Two senior Iranian leaders, including Ali Larijani, were reported killed in Israeli strikes as Iran continues missile and drone attacks across the Gulf, keeping crude near $100/bbl and disrupting shipping through the Strait of Hormuz (roughly 20% of global crude flows). EU and UK leaders have declined U.S. requests to deploy warships, while the conflict has produced casualties (13 U.S. service members killed, >200 injured reported by the Pentagon) and ongoing attacks on Gulf infrastructure, creating a pronounced risk-off backdrop and upward pressure on energy prices and supply-chain resilience.

Analysis

The EU’s explicit unwillingness to shoulder a naval ground game creates an intersectional gap: higher war-risk insurance and longer voyage distances will impose immediate, quantifiable cost increases on seaborne oil and commodity flows. Expect triage behaviors — charterers will reroute tankers around Africa (adding ~7–10 days and $2–5/bbl in all-in delivered cost) while producers scramble to shift volumes to pipelines or storage hubs, which amplifies contango and storage demand for months. That operational squeeze favors asset owners that capture time-charter spikes (tanker owners, select storage/terminal operators) and companies with low incremental lift costs (US shale producers, vertically integrated majors with downstream optionality) over pure-play refiners and logistics-intensive consumer sectors.
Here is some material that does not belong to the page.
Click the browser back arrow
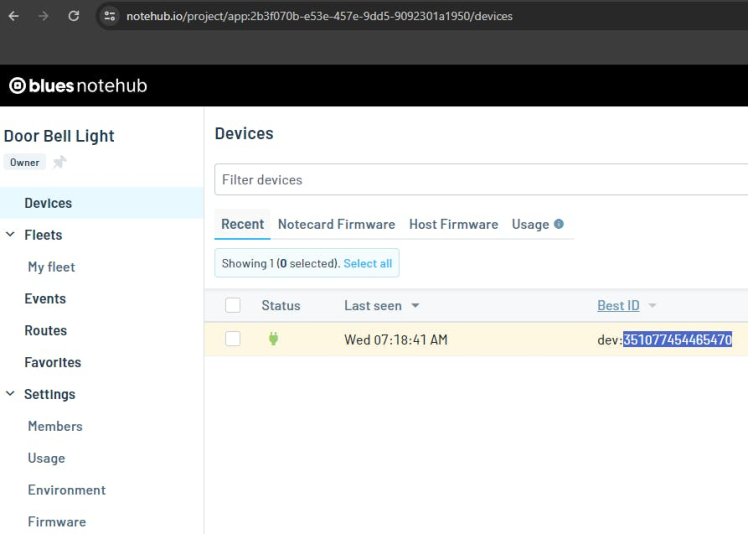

Over a 3–12 month horizon, political fragmentation among allies increases the probability of asymmetric state-level responses (sanctions, alternate routing agreements, restart of legacy pipelines), so supply adjustments will be lumpy and politicized rather than smooth. On macro, the persistent risk-off tilt should sustain safe-haven and dollar demand near-term, while triggering more substantive fiscal/defense spending decisions over 12–36 months across Nato-adjacent economies — a structural tailwind for defense contractors, defense suppliers, and domestic energy security investments. The biggest behavioral risk to this thesis is a credible diplomatic de-escalation that restores unescorted shipping within 2–6 weeks; absent that, market pricing will increasingly internalize higher premiums and longer-term capex reallocation toward energy security and maritime resilience.